>> start Excerpt to read

Portlines has a spreader tool for aluminum body passenger cars and diecast trucks. It's a quality tool well worth the $12.50.
Rich

http://www.portlines.com/tools.htm


----------



## Nuttin But Flyer (Dec 19, 2011)

Actually, I bought that tool for the same purpose, just haven't used it yet.


----------



## markjs (Dec 11, 2010)

Flyernut,
Thanks for the tip. It seems a lot easier than removing the car from the chassis. (I hope the "laugh" wasn't because of my inexperience or stupidity!!!)
Mark


----------



## flyernut (Oct 31, 2010)

markjs said:


> Flyernut,
> Thanks for the tip. It seems a lot easier than removing the car from the chassis. (I hope the "laugh" wasn't because of my inexperience or stupidity!!!)

>> end Excerpt to read

> Requirements:
1. According to the forum thread, what is the price of the Portlines spreader tool?
2. In the forum thread, rewrite the stretch from "Portlines has a" through "(Dec 19, 2011)", substituting "spreading tool" for "spreader tool".
3. Continue the forum thread about the Portlines spreader tool, starting after its final line.

>> start Records provided

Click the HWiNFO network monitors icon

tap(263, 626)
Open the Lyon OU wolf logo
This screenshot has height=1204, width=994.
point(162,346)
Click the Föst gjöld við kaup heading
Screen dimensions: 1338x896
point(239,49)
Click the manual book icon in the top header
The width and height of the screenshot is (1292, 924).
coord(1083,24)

>> end Records provided

> Task-by-task answers:
1. $12.50

2.
Portlines has a spreading tool for aluminum body passenger cars and diecast trucks. It's a quality tool well worth the $12.50.
Rich

http://www.portlines.com/tools.htm


----------



## Nuttin But Flyer (Dec 19, 2011)

3.
> Mark


Hey buddy, I'll never laugh at someones inexperience.You should have seen me when I started this hobby, a total idiot, and even now, sometimes I wonder!! I was laughing flyer's comment about me cornering the market on these cars.


----------



## markjs (Dec 11, 2010)

Flyernut,
I replaced the bulb. Unbelievably easy. Thanks!


----------



## flyernut (Oct 31, 2010)

markjs said:


> Flyernut,
> I replaced the bulb. Unbelievably easy. Thanks!


You're welcome my friend. I think all flyer cars that are lit use the same style twist socket.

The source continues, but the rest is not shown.